Kevin,

Go for it.

Yes, out tests need a lot of love. Actually most of the tests are not really unit tests, but more like integration tests. Helping with the spring (as in season) cleanup would be immensely appreciated.

Hadrian


On 02/24/2015 02:18 PM, Kevin Burton wrote:
Ah.  OK… I assume continuous integration isn’t a goal.  I’m upset if my
testing takes more than 20 minutes :-P

I bet that this would be taken down to an hour if they were parallelized.
But of course someone needs to take the time to get that done.

I might be allocating some of our internal dev resources to getting our
build to parallelize across containers.  If this generalizable to other
projects I’ll OSS it.. Would be great to get better testing feedback.

Right now I think my patches are ready to be merged but I’d feel more
comfortable suggesting it if I knew the tests worked.

Should I propose it now and if there are any bugs we can fix them later?

Kevin

On Tue, Feb 24, 2015 at 10:54 AM, Timothy Bish <tabish...@gmail.com> wrote:

On 02/24/2015 01:22 PM, Kevin Burton wrote:

oh  geez… seriously though.  can you give me an estimate?

Assuming 30 seconds each I’m assuming about 11 hours.
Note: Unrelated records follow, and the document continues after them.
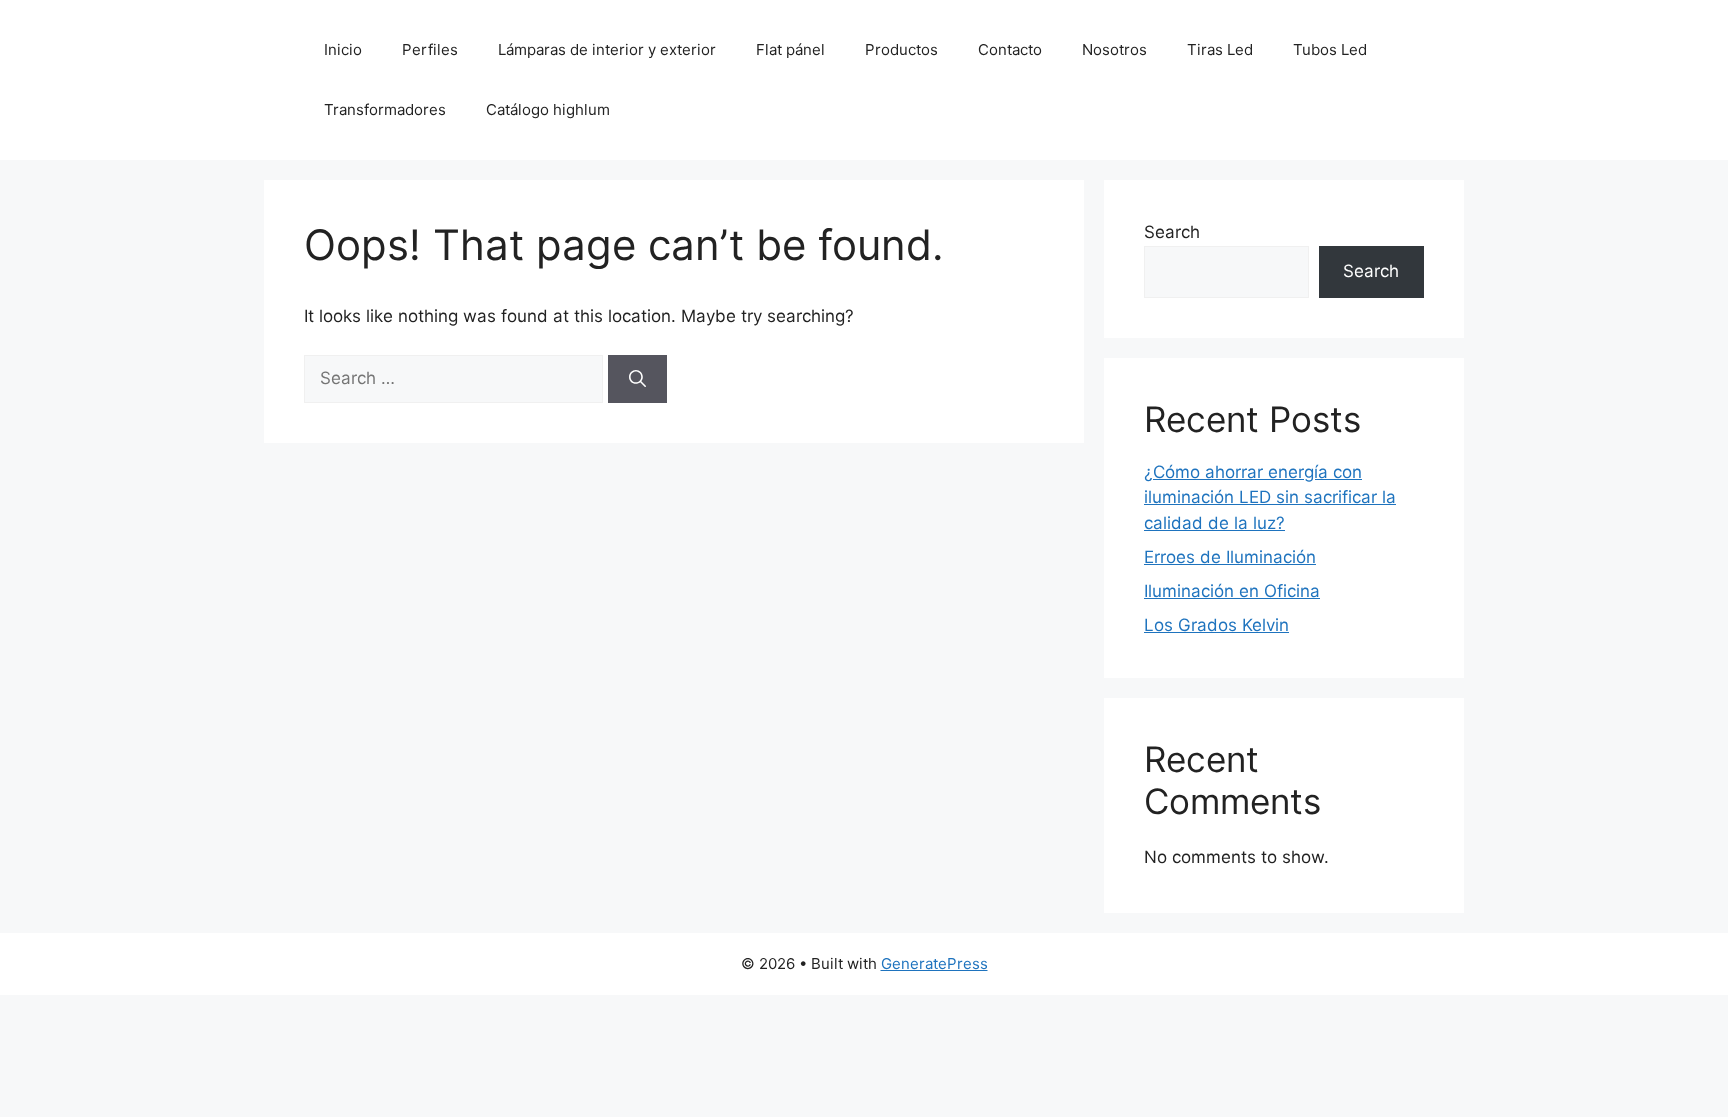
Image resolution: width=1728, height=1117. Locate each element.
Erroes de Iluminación (1230, 557)
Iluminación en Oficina (1232, 591)
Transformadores (385, 109)
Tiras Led (1220, 49)
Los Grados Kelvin (1216, 625)
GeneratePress (934, 963)
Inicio (343, 49)
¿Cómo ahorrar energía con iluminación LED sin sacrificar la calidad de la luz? (1270, 497)
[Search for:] (456, 378)
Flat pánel (790, 49)
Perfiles (430, 49)
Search (1172, 232)
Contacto (1010, 49)
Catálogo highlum (548, 109)
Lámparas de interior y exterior (607, 49)
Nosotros (1114, 49)
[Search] (637, 379)
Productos (901, 49)
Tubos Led (1330, 49)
That's probably not to far off, usually just let them run over night for
the all profile.


http://activemq.apache.org/junit-reports.html
https://hudson.apache.org/hudson/job/ActiveMQ/
Hudson is down for ActiveMQ.

Also, is there a disk space requirement for the tests? I have 10GB free or
so and I’m getting TONS of these:

I don't think anyone has looked into the min required free for the tests
to run.



java.lang.RuntimeException: Failed to start provided job scheduler store:
JobSchedulerStore:activemq-data

at java.io.RandomAccessFile.seek(Native Method)

at
org.apache.activemq.util.RecoverableRandomAccessFile.seek(
RecoverableRandomAccessFile.java:384)

at
org.apache.activemq.store.kahadb.disk.page.PageFile.
readPage(PageFile.java:877)

at
org.apache.activemq.store.kahadb.disk.page.Transaction.
load(Transaction.java:427)

at
org.apache.activemq.store.kahadb.disk.page.Transaction.
load(Transaction.java:377)

at
org.apache.activemq.store.kahadb.disk.index.BTreeIndex.
load(BTreeIndex.java:159)

at
org.apache.activemq.store.kahadb.scheduler.JobSchedulerStoreImpl$
MetaData.load(JobSchedulerStoreImpl.java:90)

at
org.apache.activemq.store.kahadb.scheduler.JobSchedulerStoreImpl$3.
execute(JobSchedulerStoreImpl.java:277)

at
org.apache.activemq.store.kahadb.disk.page.Transaction.
execute(Transaction.java:779)

at
org.apache.activemq.store.kahadb.scheduler.JobSchedulerStoreImpl.doStart(
JobSchedulerStoreImpl.java:261)

at org.apache.activemq.util.ServiceSupport.start(ServiceSupport.java:55)

at
org.apache.activemq.broker.BrokerService.setJobSchedulerStore(
BrokerService.java:1891)

at
org.apache.activemq.transport.stomp.StompTestSupport.
createBroker(StompTestSupport.java:174)

at
org.apache.activemq.transport.stomp.StompTestSupport.
startBroker(StompTestSupport.java:112)

at
org.apache.activemq.transport.stomp.StompTestSupport.setUp(
StompTestSupport.java:94)

at
org.apache.activemq.transport.stomp.Stomp12Test.setUp(
Stomp12Test.java:41)

at
org.apache.activemq.transport.stomp.Stomp12SslAuthTest.
setUp(Stomp12SslAuthTest.java:38)

On Tue, Feb 24, 2015 at 10:09 AM, Timothy Bish <tabish...@gmail.com>
wrote:

  On 02/24/2015 01:01 PM, Kevin Burton wrote:
  How long do the tests usually take?
  An eternity + 1hr
   I’m looking at 45 minutes right now

before I gave up… I think part of it was that the box I was testing on
was
virtualized and didn’t have enough resources.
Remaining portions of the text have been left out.